La seguridad aeroportuaria ha estado utilizando detectores de metales para confiscar objetos afilados que podrían ser convertidos en armas improvisadas, lo que a su vez podría ser utilizado por los terroristas para hacerse con el control de un avión y estamparlo contra un edificio. Salvo que los terroristas no pueden hacer eso porque ya hemos visto ese truco antes.

Después del 11 de Septiembre, el pasaje de un avión jamás permitirá que media docena de terroristas asuman el control otra vez. En realidad, el mismo 11 de Septiembre, los pasajeros del vuelo 93 evitaron que los terroristas que ya habían tomado el control del avión lo empotraran contra un edificio al escuchar lo que había sucedido en los primeros tres aviones secuestrados.

Para provocar hoy un ataque del estilo del 11 de Septiembre, la mitad del pasaje del avión tendría que ser literalmente terrorista. Al menos, los vigilantes del aeropuerto no tendrían que preocuparse por confiscar un montón de desodorantes.

Pienso que un avión lleno de árabes atraería la atención de todos excepto de aquellos que hubieran completado recientemente el programa de formación gubernamental que les enseña a no prestar atención a la apariencia de nadie. Ni siquiera un grupo de demócratas progres que volasen de vuelta de un Renaissance Weekend evitaría darse cuenta de eso.

El único objetivo de la seguridad de los aeropuertos post-11 de Septiembre ha sido lograr lo imposible –retirar todos los objetos punzantes de un avión– con el fin de evitar un ataque que ni siquiera sucederá de nuevo. Bueno, eso y descubrir el color de lencería preferido de Ann Coulter.

El plan parece consistir en hacer el vuelo tan desagradable que los terroristas –al igual que quienes escriben las leyes de seguridad aeroportuaria– terminen por evitar subirse a aviones comerciales. Según esa teoría, también podríamos mantener a los terroristas fuera de los aviones forzando al pasaje a sufrir cirugía dental antes de entrar en el avión, obligarles a hacer el pino durante una hora, o implementar una política "películas de Whoopi Goldberg durante el vuelo".

Lo que impidió el ataque terrorista de la semana pasada fue filtrar a la gente en función de su raza o etnia. No conocemos los detalles del trabajo de la Inteligencia británica que frustraron a los 24 musulmanes porque el New York Times aún no ha sido capaz de obtener esa información clasificada y publicarla en su portada. Pero es un hecho que no puedes atrapar a 24 terroristas musulmanes vigilando de igual manera a todo el mundo en Gran Bretaña.

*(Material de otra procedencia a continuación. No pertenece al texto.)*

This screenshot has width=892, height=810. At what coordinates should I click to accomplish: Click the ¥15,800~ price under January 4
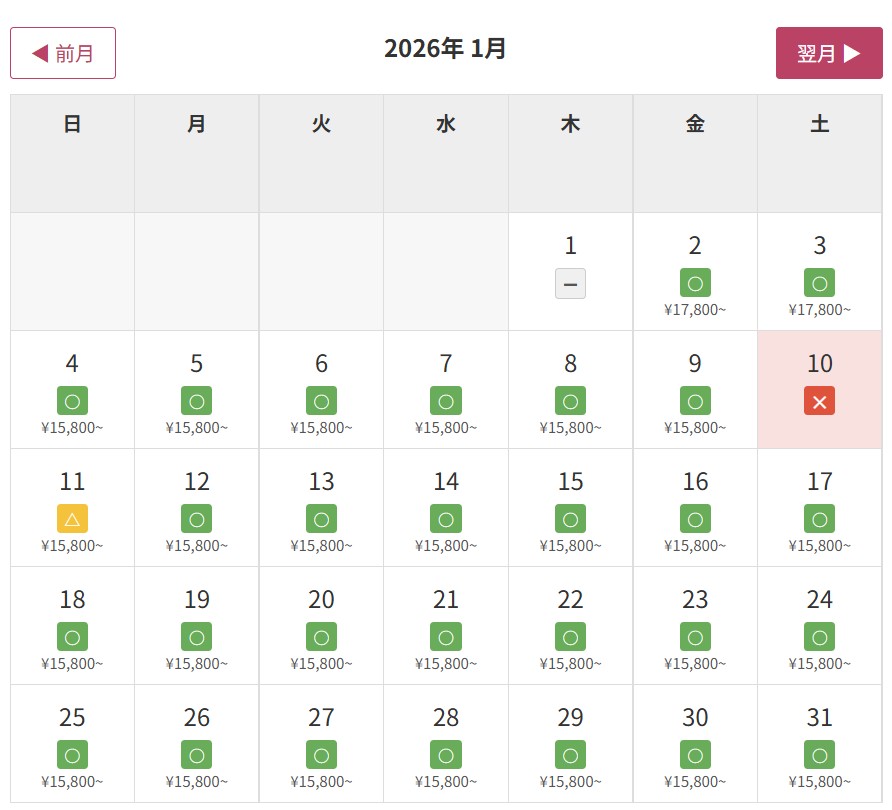click(72, 428)
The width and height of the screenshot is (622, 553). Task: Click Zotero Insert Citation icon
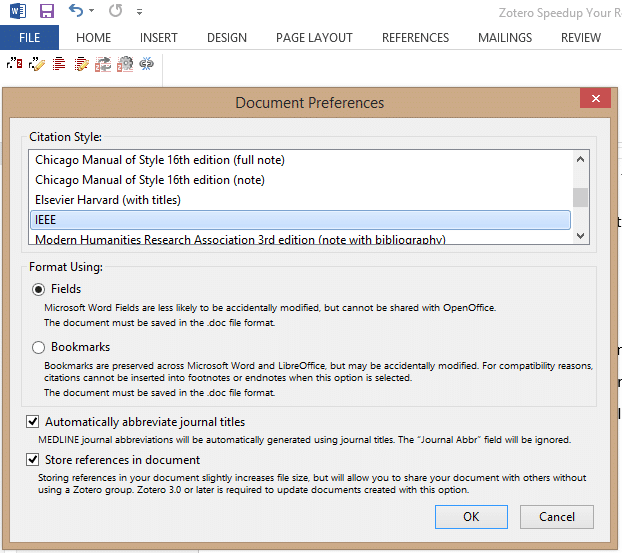14,64
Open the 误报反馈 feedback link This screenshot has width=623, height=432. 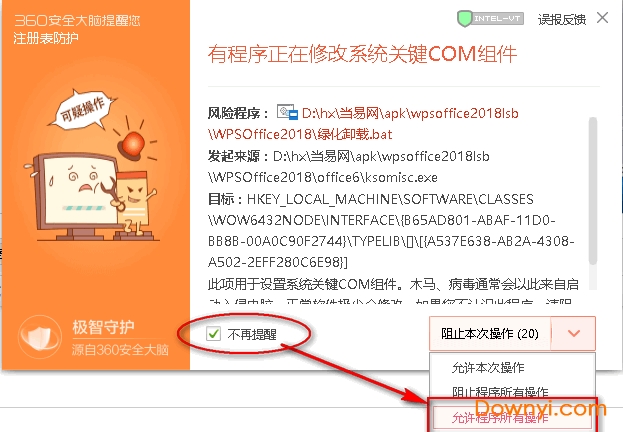click(562, 19)
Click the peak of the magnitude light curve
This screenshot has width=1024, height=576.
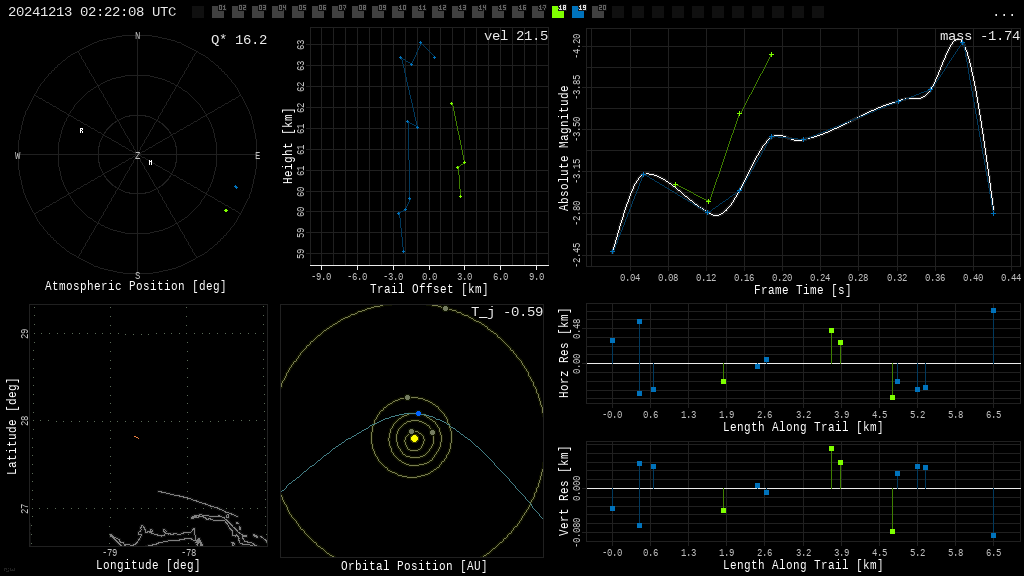pos(957,41)
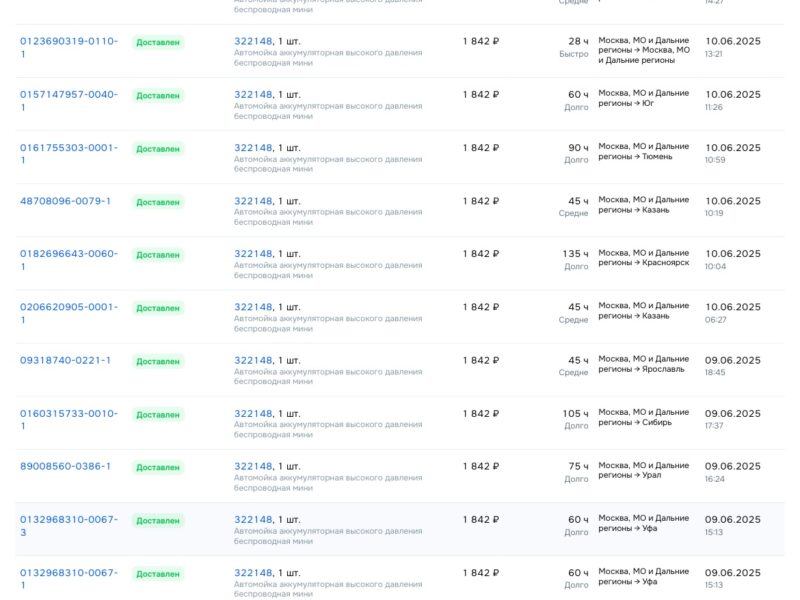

Sin un filtrado étnico en marcha fuera de los aeropuertos, ningún procedimiento de seguridad de los actualmente permitidos dentro de los aeropuertos habría evitado un ataque terrorista que se hubiera cobrado miles de muertos.

Aeropuertos, puertos, puentes, metros y centros comerciales no pueden ser protegidos frente a todo tipo de ataque que puedan soñar los fanáticos que practican guerra asimétrica. Tenemos que fijar la vista en los propios fanáticos. La leche infantil no mata. Son los fascistas islámicos los que lo hacen.